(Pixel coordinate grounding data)

....................

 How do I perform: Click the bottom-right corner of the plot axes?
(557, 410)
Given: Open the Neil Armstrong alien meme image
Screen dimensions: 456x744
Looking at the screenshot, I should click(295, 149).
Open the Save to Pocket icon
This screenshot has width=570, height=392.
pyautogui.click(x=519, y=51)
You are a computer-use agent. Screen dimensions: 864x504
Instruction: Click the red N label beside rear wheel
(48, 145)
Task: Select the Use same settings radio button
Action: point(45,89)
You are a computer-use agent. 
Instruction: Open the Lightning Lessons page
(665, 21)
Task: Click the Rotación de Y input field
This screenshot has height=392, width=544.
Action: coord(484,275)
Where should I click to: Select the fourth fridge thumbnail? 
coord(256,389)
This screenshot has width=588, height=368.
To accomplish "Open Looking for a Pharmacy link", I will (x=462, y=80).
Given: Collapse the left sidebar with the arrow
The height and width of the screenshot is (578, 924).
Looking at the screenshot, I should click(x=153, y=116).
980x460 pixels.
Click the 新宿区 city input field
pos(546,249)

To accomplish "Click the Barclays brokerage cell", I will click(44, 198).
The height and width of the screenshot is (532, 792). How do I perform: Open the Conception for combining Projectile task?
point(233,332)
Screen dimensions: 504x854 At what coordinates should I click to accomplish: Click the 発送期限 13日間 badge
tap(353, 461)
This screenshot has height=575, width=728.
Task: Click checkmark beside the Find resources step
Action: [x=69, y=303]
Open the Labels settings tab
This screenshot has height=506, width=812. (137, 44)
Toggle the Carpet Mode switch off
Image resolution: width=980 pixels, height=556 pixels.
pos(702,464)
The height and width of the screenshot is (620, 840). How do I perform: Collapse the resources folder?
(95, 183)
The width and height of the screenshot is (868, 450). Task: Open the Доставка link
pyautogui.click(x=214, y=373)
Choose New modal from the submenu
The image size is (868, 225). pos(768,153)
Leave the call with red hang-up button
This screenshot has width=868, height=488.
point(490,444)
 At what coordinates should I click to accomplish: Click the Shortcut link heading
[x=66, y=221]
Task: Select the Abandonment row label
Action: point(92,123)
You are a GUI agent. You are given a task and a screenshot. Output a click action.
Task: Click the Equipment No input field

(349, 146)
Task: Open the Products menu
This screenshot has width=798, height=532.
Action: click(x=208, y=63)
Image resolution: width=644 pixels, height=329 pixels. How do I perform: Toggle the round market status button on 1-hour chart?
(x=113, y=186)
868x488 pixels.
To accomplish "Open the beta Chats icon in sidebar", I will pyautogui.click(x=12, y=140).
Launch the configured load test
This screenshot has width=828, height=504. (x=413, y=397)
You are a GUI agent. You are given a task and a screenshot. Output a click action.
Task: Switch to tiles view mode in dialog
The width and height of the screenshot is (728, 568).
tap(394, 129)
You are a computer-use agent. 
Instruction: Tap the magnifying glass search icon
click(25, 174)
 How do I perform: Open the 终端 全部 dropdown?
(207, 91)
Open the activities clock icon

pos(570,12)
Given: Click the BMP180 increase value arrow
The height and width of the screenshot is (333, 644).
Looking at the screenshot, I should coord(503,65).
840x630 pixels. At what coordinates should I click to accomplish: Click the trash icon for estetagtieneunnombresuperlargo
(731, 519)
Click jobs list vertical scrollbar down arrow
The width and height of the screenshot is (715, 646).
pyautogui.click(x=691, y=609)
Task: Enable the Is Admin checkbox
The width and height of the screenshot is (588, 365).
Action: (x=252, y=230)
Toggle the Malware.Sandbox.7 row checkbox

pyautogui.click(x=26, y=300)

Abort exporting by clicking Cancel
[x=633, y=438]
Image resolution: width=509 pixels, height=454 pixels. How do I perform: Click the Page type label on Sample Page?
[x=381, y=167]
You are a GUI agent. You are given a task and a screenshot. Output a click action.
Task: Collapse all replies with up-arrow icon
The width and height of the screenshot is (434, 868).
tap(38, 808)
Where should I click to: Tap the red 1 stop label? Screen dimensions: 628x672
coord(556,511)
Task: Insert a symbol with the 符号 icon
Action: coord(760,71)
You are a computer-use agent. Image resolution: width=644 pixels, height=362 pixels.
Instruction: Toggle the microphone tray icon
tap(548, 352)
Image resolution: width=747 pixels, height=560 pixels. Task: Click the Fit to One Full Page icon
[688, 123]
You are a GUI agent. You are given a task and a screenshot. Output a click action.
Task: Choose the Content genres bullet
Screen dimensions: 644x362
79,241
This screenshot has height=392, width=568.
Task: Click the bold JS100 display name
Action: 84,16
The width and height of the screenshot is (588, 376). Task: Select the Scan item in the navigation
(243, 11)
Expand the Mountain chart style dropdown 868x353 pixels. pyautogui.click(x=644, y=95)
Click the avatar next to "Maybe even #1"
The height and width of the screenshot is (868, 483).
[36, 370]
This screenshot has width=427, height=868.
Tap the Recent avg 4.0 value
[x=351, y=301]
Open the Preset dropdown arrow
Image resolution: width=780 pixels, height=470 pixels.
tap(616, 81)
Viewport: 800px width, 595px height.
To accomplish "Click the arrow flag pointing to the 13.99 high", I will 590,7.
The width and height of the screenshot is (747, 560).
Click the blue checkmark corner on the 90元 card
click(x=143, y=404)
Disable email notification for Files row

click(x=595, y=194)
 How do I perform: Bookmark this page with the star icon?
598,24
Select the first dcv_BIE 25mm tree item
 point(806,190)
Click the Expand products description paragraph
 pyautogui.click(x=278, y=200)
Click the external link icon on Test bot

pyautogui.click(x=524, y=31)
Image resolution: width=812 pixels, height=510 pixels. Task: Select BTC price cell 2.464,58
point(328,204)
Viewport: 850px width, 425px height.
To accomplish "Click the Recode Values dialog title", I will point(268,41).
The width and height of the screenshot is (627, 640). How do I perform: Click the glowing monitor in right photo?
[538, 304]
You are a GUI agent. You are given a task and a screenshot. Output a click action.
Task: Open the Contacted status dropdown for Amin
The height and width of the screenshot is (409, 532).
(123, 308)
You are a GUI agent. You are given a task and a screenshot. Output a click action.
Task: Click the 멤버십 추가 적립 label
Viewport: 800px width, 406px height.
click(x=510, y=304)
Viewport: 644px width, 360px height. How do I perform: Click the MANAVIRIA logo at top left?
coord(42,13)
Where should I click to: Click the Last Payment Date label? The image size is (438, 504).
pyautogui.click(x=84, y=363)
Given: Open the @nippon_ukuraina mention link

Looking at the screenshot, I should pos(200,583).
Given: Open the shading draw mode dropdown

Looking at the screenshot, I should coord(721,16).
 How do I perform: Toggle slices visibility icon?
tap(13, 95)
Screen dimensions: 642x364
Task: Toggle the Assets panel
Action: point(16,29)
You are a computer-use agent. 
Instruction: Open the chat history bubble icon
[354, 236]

....................

DIRECTIONS ▸
Whatever is in the entries above, write it out exactly.

RESPONSE ▸
 How do I perform: Click the bottom-right corner of the plot axes?
(557, 410)
Given: Open the Neil Armstrong alien meme image
Screen dimensions: 456x744
Looking at the screenshot, I should click(295, 149).
Open the Save to Pocket icon
This screenshot has width=570, height=392.
pyautogui.click(x=519, y=51)
You are a computer-use agent. Screen dimensions: 864x504
Instruction: Click the red N label beside rear wheel
(48, 145)
Task: Select the Use same settings radio button
Action: point(45,89)
You are a computer-use agent. 
Instruction: Open the Lightning Lessons page
(665, 21)
Task: Click the Rotación de Y input field
This screenshot has height=392, width=544.
Action: coord(484,275)
Where should I click to: Select the fourth fridge thumbnail? 
coord(256,389)
This screenshot has width=588, height=368.
To accomplish "Open Looking for a Pharmacy link", I will (x=462, y=80).
Given: Collapse the left sidebar with the arrow
The height and width of the screenshot is (578, 924).
Looking at the screenshot, I should click(x=153, y=116).
980x460 pixels.
Click the 新宿区 city input field
pos(546,249)

To accomplish "Click the Barclays brokerage cell", I will click(44, 198).
The height and width of the screenshot is (532, 792). How do I perform: Open the Conception for combining Projectile task?
point(233,332)
Screen dimensions: 504x854 At what coordinates should I click to accomplish: Click the 発送期限 13日間 badge
tap(353, 461)
This screenshot has height=575, width=728.
Task: Click checkmark beside the Find resources step
Action: [x=69, y=303]
Open the Labels settings tab
This screenshot has height=506, width=812. (137, 44)
Toggle the Carpet Mode switch off
Image resolution: width=980 pixels, height=556 pixels.
pos(702,464)
The height and width of the screenshot is (620, 840). How do I perform: Collapse the resources folder?
(95, 183)
The width and height of the screenshot is (868, 450). Task: Open the Доставка link
pyautogui.click(x=214, y=373)
Choose New modal from the submenu
The image size is (868, 225). pos(768,153)
Leave the call with red hang-up button
This screenshot has width=868, height=488.
point(490,444)
 At what coordinates should I click to accomplish: Click the Shortcut link heading
[x=66, y=221]
Task: Select the Abandonment row label
Action: point(92,123)
You are a GUI agent. You are given a task and a screenshot. Output a click action.
Task: Click the Equipment No input field

(349, 146)
Task: Open the Products menu
This screenshot has width=798, height=532.
Action: click(x=208, y=63)
Image resolution: width=644 pixels, height=329 pixels. How do I perform: Toggle the round market status button on 1-hour chart?
(x=113, y=186)
868x488 pixels.
To accomplish "Open the beta Chats icon in sidebar", I will pyautogui.click(x=12, y=140).
Launch the configured load test
This screenshot has width=828, height=504. (x=413, y=397)
You are a GUI agent. You are given a task and a screenshot. Output a click action.
Task: Switch to tiles view mode in dialog
The width and height of the screenshot is (728, 568).
tap(394, 129)
You are a computer-use agent. 
Instruction: Tap the magnifying glass search icon
click(25, 174)
 How do I perform: Open the 终端 全部 dropdown?
(207, 91)
Open the activities clock icon

pos(570,12)
Given: Click the BMP180 increase value arrow
The height and width of the screenshot is (333, 644).
Looking at the screenshot, I should coord(503,65).
840x630 pixels. At what coordinates should I click to accomplish: Click the trash icon for estetagtieneunnombresuperlargo
(731, 519)
Click jobs list vertical scrollbar down arrow
The width and height of the screenshot is (715, 646).
pyautogui.click(x=691, y=609)
Task: Enable the Is Admin checkbox
The width and height of the screenshot is (588, 365).
Action: (x=252, y=230)
Toggle the Malware.Sandbox.7 row checkbox

pyautogui.click(x=26, y=300)

Abort exporting by clicking Cancel
[x=633, y=438]
Image resolution: width=509 pixels, height=454 pixels. How do I perform: Click the Page type label on Sample Page?
[x=381, y=167]
You are a GUI agent. You are given a task and a screenshot. Output a click action.
Task: Collapse all replies with up-arrow icon
The width and height of the screenshot is (434, 868).
tap(38, 808)
Where should I click to: Tap the red 1 stop label? Screen dimensions: 628x672
coord(556,511)
Task: Insert a symbol with the 符号 icon
Action: coord(760,71)
You are a computer-use agent. Image resolution: width=644 pixels, height=362 pixels.
Instruction: Toggle the microphone tray icon
tap(548, 352)
Image resolution: width=747 pixels, height=560 pixels. Task: Click the Fit to One Full Page icon
[688, 123]
You are a GUI agent. You are given a task and a screenshot. Output a click action.
Task: Choose the Content genres bullet
Screen dimensions: 644x362
79,241
This screenshot has height=392, width=568.
Task: Click the bold JS100 display name
Action: 84,16
The width and height of the screenshot is (588, 376). Task: Select the Scan item in the navigation
(243, 11)
Expand the Mountain chart style dropdown 868x353 pixels. pyautogui.click(x=644, y=95)
Click the avatar next to "Maybe even #1"
The height and width of the screenshot is (868, 483).
[36, 370]
This screenshot has width=427, height=868.
Tap the Recent avg 4.0 value
[x=351, y=301]
Open the Preset dropdown arrow
Image resolution: width=780 pixels, height=470 pixels.
tap(616, 81)
Viewport: 800px width, 595px height.
To accomplish "Click the arrow flag pointing to the 13.99 high", I will 590,7.
The width and height of the screenshot is (747, 560).
Click the blue checkmark corner on the 90元 card
click(x=143, y=404)
Disable email notification for Files row

click(x=595, y=194)
 How do I perform: Bookmark this page with the star icon?
598,24
Select the first dcv_BIE 25mm tree item
 point(806,190)
Click the Expand products description paragraph
 pyautogui.click(x=278, y=200)
Click the external link icon on Test bot

pyautogui.click(x=524, y=31)
Image resolution: width=812 pixels, height=510 pixels. Task: Select BTC price cell 2.464,58
point(328,204)
Viewport: 850px width, 425px height.
To accomplish "Click the Recode Values dialog title", I will point(268,41).
The width and height of the screenshot is (627, 640). How do I perform: Click the glowing monitor in right photo?
[538, 304]
You are a GUI agent. You are given a task and a screenshot. Output a click action.
Task: Open the Contacted status dropdown for Amin
The height and width of the screenshot is (409, 532).
(123, 308)
You are a GUI agent. You are given a task and a screenshot. Output a click action.
Task: Click the 멤버십 추가 적립 label
Viewport: 800px width, 406px height.
click(x=510, y=304)
Viewport: 644px width, 360px height. How do I perform: Click the MANAVIRIA logo at top left?
coord(42,13)
Where should I click to: Click the Last Payment Date label? The image size is (438, 504).
pyautogui.click(x=84, y=363)
Given: Open the @nippon_ukuraina mention link

Looking at the screenshot, I should pos(200,583).
Given: Open the shading draw mode dropdown

Looking at the screenshot, I should coord(721,16).
 How do I perform: Toggle slices visibility icon?
tap(13, 95)
Screen dimensions: 642x364
Task: Toggle the Assets panel
Action: point(16,29)
You are a computer-use agent. 
Instruction: Open the chat history bubble icon
[354, 236]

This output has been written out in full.